When you look at your image in the mirror, do you recognize the person right there in front of you? Are you happy where that person is emotionally and physically? Could you use some fine‐tuning? Could you use an ear to listen to some thoughts you’ve been having? Cops are notoriously protectors ‐ protectors of other people. What I’ve experienced through my own journey and listening to stories from other cops around the nation, we could do a better job at protecting and taking care of ourselves.

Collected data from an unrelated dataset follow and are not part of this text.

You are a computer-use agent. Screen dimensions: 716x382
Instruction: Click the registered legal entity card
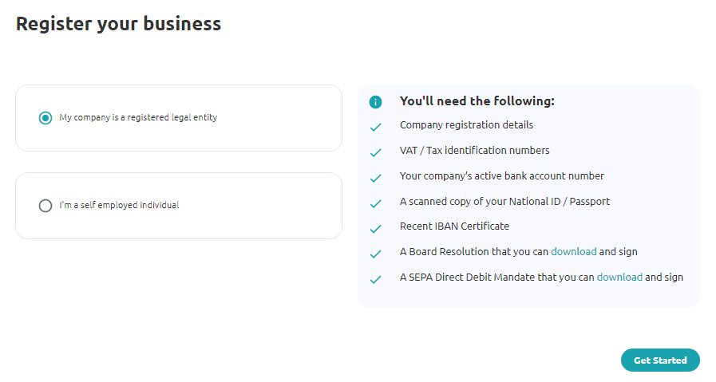click(x=179, y=118)
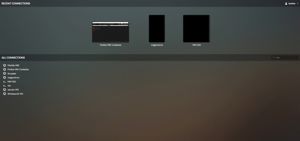300x141 pixels.
Task: Connect to Firefox VNC Container in list
Action: pyautogui.click(x=18, y=69)
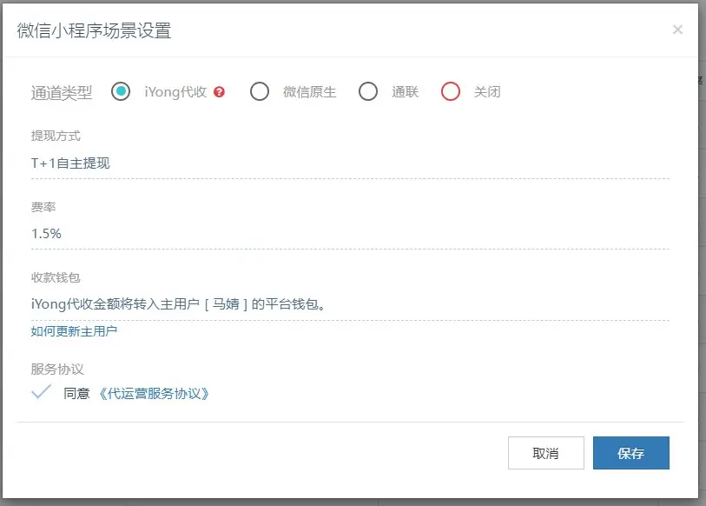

Like many of you, my journey as a cop didn’t begin at the Academy. My journey began as a young boy with big dreams of a career in law enforcement. I lived and breathed that dream for years and remember vividly my first day as a cop in New York City. It admittedly didn’t take long before my dream job started impacting my health. I wasn’t sleeping well, sometimes by choice and sometimes because I simply couldn’t. I was frequently closing down bars with my buddies and fellow officers. I developed a coping system that by its very nature couldn’t stand the test of time. When my career was cut drastically short by an injury and my childhood dreams seemingly vanished overnight, that added stressor catapulted me further down a road of poor coping mechanisms and failure to take care of myself. It wasn’t until nearly a decade later and with the help of my very strong wife that I was finally able to get some help. I don’t tell you this story to garner sympathy or try to equate my journey with anyone else’s journey. I tell you this story to show you living proof that help is out there, that swallowing your pride to be the best version of yourself is worth it and that you can’t possibly do your best at taking care of someone else without taking time to take care of yourself first. My physical and emotional well‐being were worth getting help. My family deserved the best version of me that I could be.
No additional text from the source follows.